-- Your tasks --
(a) In the text on the no-disconnection policy and power bills, how long has Meralco been shouldering this cost?
(b) Name every organization, publication, or index that the text on the no-disconnection policy and power bills mentions by name.
(c) Continue the text on the no-disconnection policy and power bills from the point where it stops.

-- Text for analysis --
○ ○ ○ ○ ○ ○ ○
But her position was immediately countered by Energy Regulatory Commission (ERC) chair and CEO Atty. Agnes VST Devanadera who said in a radio interview that “the distribution utilities and the electric cooperatives also need to sustain their power supply.” She added, “We also need to help them if we can afford to pay. And, often, we can.”

Obviously, Meralco and the rest of the electric cooperatives across the country are also facing financial challenges because of the pandemic and uncollected electricity bills from their customers because of the no-disconnection policy. However, these energy utilities continue to pay their suppliers, as well as the generation and transmission costs to continue providing power to the public.

Meralco has been shouldering this cost for over 10 months since the onset of Covid-19 in 2020.

Asked if the ERC would recommend the extension of the no-disconnection policy, Devanadera replied, “We always study what can be done because we are all in the same situation. And, since (the economy) is now opening, many have returned to work. If our citizens expect the ERC to order a ‘No Disconnection’ policy, it’s up to the distribution utilities because the situation is different.”

In an article by Fine-Tuned Finances, the author pointed out that adding more debt to an already indebted individual is like trapping that person in a debt hold or a debt quagmire that it would be more difficult for them to get out of.

To lift a person from the debt hole, you must teach them to stop digging and develop a debt repayment plan, the article said.

An independent study by Canada-based insurer Manulife Financial Corp. showed that despite strong day-to-day financial discipline, a majority of Filipinos have relatively high levels of personal debt (excluding mortgages) which could jeopardize their long-term financial security.

The Manulife Investor Sentiment Index (MISI) also found that many Filipinos remain largely reliant on debt for their day-to-day living despite having a strong savings record.

Power bills continue to accumulate
According to Devanadera, the Commission is now leaving the disconnection policy to the discretion of distribution utilities.

“It has been a month since these distribution utilities and electric cooperatives have been collecting payment from their customers. Some pay in installment. But the bills continue to accumulate and their bills will just continue to grow. It might get to the point it would be more difficult for them to pay because the bills have just added up.”
○ ○ ○ ○ ○ ○ ○
-- Records supplied --
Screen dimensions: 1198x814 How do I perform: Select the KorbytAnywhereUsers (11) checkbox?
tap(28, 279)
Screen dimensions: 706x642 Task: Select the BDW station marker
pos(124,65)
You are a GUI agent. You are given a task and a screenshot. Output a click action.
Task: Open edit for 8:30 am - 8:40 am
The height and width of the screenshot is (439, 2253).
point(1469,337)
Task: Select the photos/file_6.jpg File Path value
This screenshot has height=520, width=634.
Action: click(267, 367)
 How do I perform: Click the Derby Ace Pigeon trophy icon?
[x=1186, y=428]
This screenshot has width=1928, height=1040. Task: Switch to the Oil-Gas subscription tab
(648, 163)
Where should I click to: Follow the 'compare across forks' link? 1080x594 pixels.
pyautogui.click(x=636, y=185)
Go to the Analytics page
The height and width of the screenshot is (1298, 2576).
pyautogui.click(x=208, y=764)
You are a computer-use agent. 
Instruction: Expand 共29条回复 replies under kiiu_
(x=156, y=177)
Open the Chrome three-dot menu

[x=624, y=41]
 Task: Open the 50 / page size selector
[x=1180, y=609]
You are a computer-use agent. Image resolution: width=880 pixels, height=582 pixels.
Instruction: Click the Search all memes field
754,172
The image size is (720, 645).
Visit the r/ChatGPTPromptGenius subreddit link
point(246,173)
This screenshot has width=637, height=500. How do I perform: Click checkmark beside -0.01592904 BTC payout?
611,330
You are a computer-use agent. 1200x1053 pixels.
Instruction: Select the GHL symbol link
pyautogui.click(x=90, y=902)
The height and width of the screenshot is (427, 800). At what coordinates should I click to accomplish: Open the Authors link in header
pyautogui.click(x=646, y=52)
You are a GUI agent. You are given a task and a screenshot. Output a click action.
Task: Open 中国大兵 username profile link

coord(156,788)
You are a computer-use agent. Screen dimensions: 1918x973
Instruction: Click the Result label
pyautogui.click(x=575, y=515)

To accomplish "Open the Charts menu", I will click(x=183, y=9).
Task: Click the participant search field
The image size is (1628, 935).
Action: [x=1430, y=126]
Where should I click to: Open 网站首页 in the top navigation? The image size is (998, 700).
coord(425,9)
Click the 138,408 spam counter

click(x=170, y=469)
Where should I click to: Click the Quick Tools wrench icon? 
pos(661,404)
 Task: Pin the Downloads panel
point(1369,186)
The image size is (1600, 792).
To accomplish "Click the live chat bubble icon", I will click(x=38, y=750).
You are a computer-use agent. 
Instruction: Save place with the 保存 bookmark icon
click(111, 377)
○ ○ ○ ○ ○ ○ ○
-- Responses in order --
(a) For over 10 months since the onset of Covid-19 in 2020.

(b)
Energy Regulatory Commission (ERC)
Meralco
Fine-Tuned Finances
Manulife Financial Corp.
Manulife Investor Sentiment Index (MISI)

(c)
“With us, we see that even electric cooperatives are really finding ways [to alleviate the plight of Filipinos to the best of their ability,” Devanadera added.

Rates lowest in three years
Meralco customers enjoyed the lowest power rates in three years in 2020 with a total P1.39 per kWh net overall rate decrease for the entire year. Although the January 2021 overall rate for a typical household increased by P0.2744 per kWh to P8.7497 per kWh from last month’s P8.4753 per kWh, this month’s overall rate is still more than P0.70 per kWh lower than January 2020’s rate of P9.4523 per kWh.

Ironically, despite the drop in the overall rates, Bayan Muna Rep. Carlos Zarate, questioned Meralco’s compliance with the Department of Energy’s competitive selection process (CSP), which requires power distributors to bid out their power supply to electricity suppliers that offer the lowest rates.

Zarate wrongly described CSPs as “proving useless in stopping” the customizing of the power supply bidding process to favor a select generation company.

But power distributors have been pointing to the CSP bidding, done in compliance with the DOE, is responsible for the reduction of the overall rates last year.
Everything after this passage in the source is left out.